Copy exactly. Include the line containing "Task: Click the Rename (重命名) ribbon icon", every line after it, and the last line below, but no pictures.

--- Records for this exercise Enclosed Below ---

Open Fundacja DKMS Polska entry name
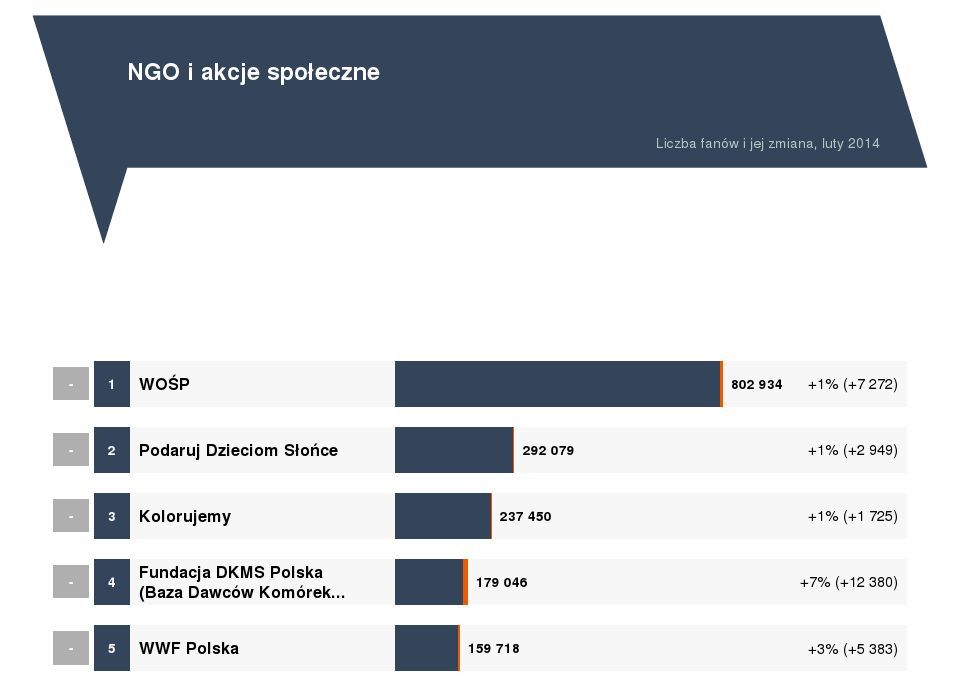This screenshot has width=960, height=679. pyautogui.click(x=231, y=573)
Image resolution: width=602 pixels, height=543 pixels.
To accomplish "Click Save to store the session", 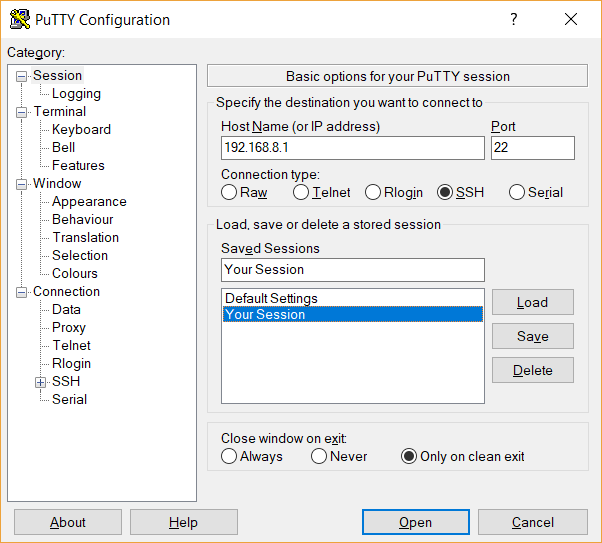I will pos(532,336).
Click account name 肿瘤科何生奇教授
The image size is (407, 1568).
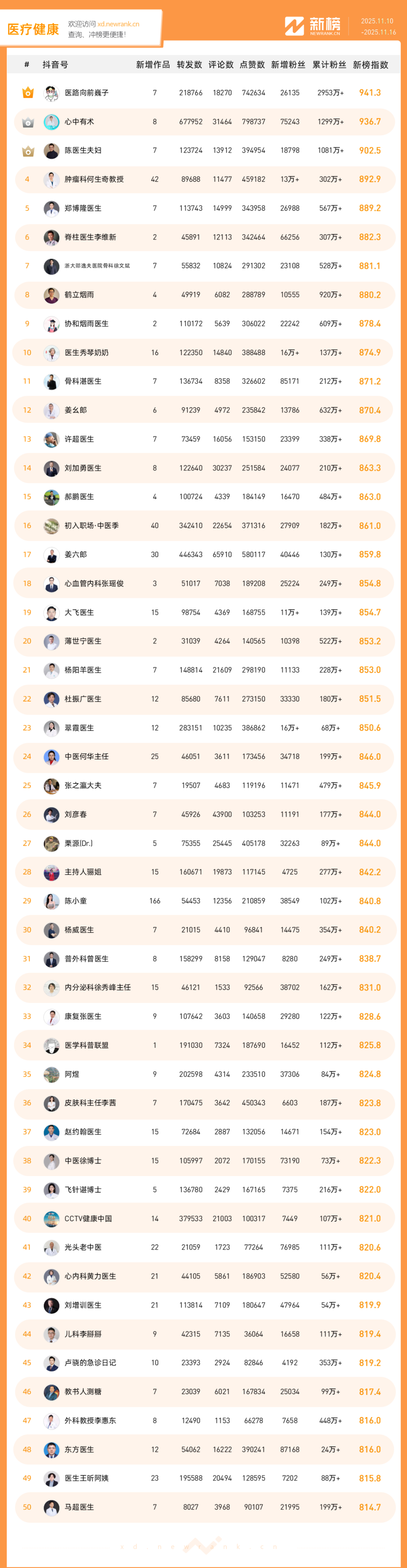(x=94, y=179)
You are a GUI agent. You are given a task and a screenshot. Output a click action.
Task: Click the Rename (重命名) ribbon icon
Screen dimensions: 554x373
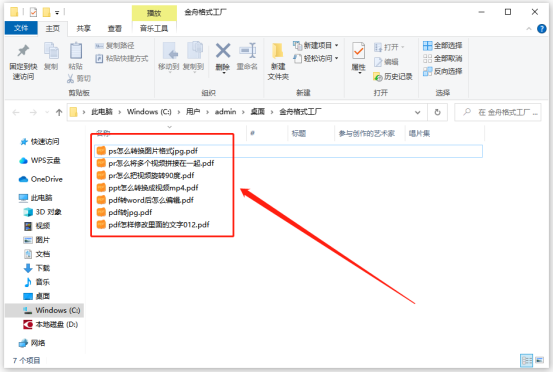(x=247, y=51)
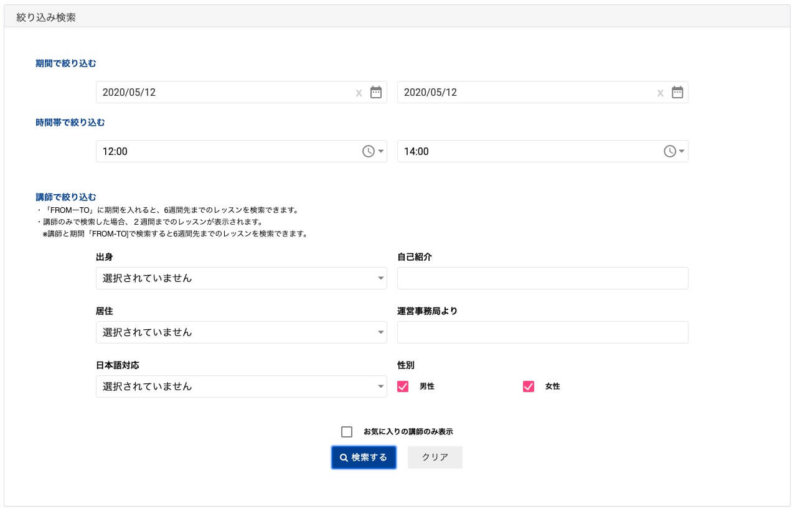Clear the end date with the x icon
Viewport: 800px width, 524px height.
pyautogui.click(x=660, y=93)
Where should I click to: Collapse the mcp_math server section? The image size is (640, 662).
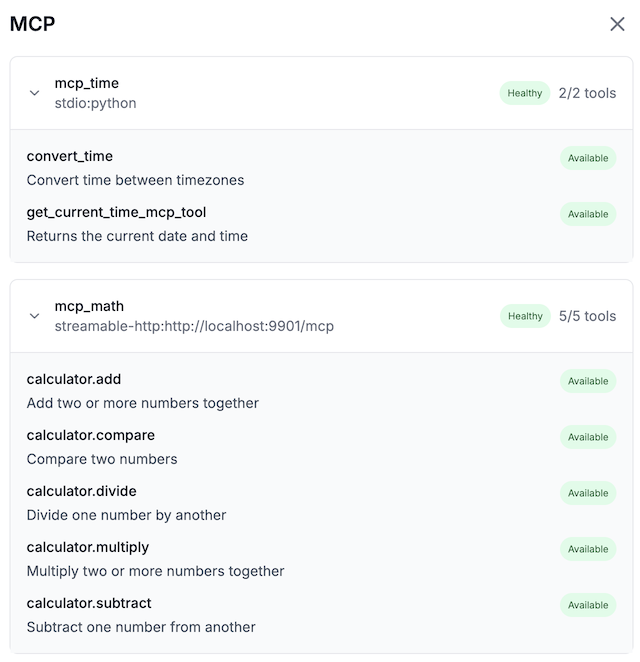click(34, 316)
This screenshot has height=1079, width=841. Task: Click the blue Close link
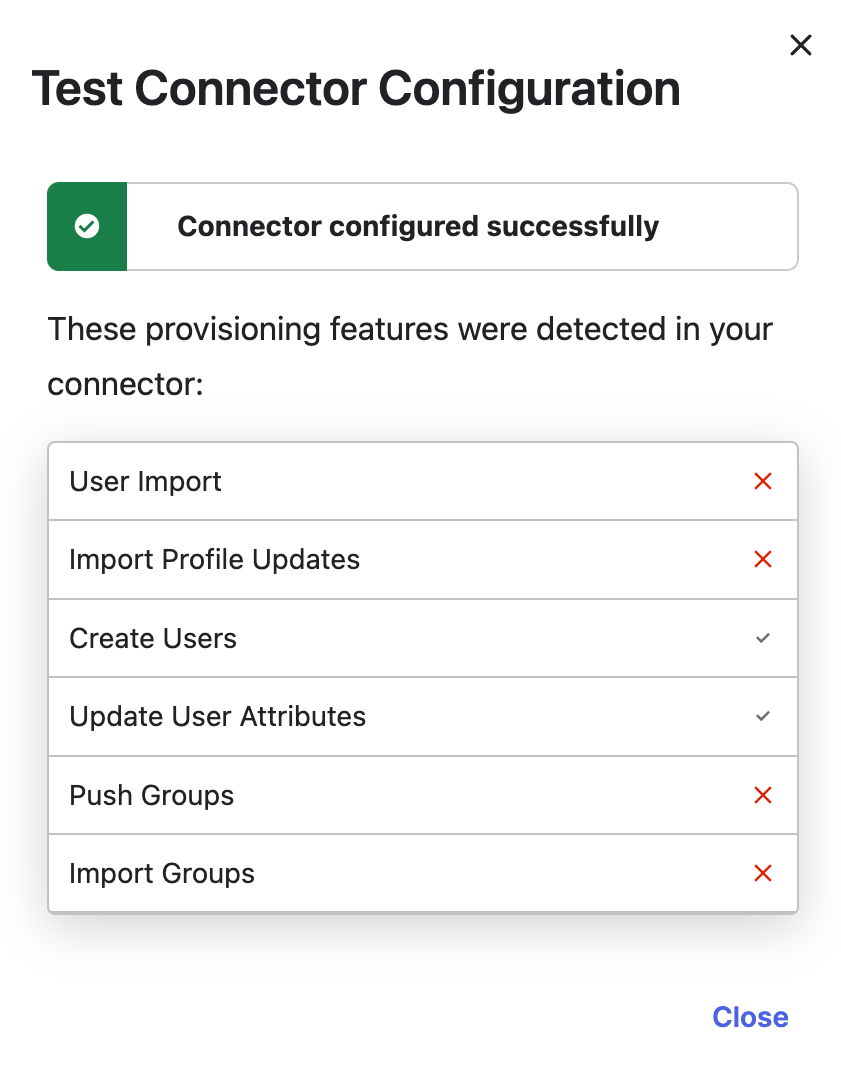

--- End of Enclosed Records for this exercise ---

→ Answer space:
Task: Click the Rename (重命名) ribbon icon
Screen dimensions: 554x373
(x=247, y=51)
Clear the end date with the x icon
Viewport: 800px width, 524px height.
pyautogui.click(x=660, y=93)
Where should I click to: Collapse the mcp_math server section? The image size is (640, 662).
click(34, 316)
This screenshot has height=1079, width=841. Task: Click the blue Close link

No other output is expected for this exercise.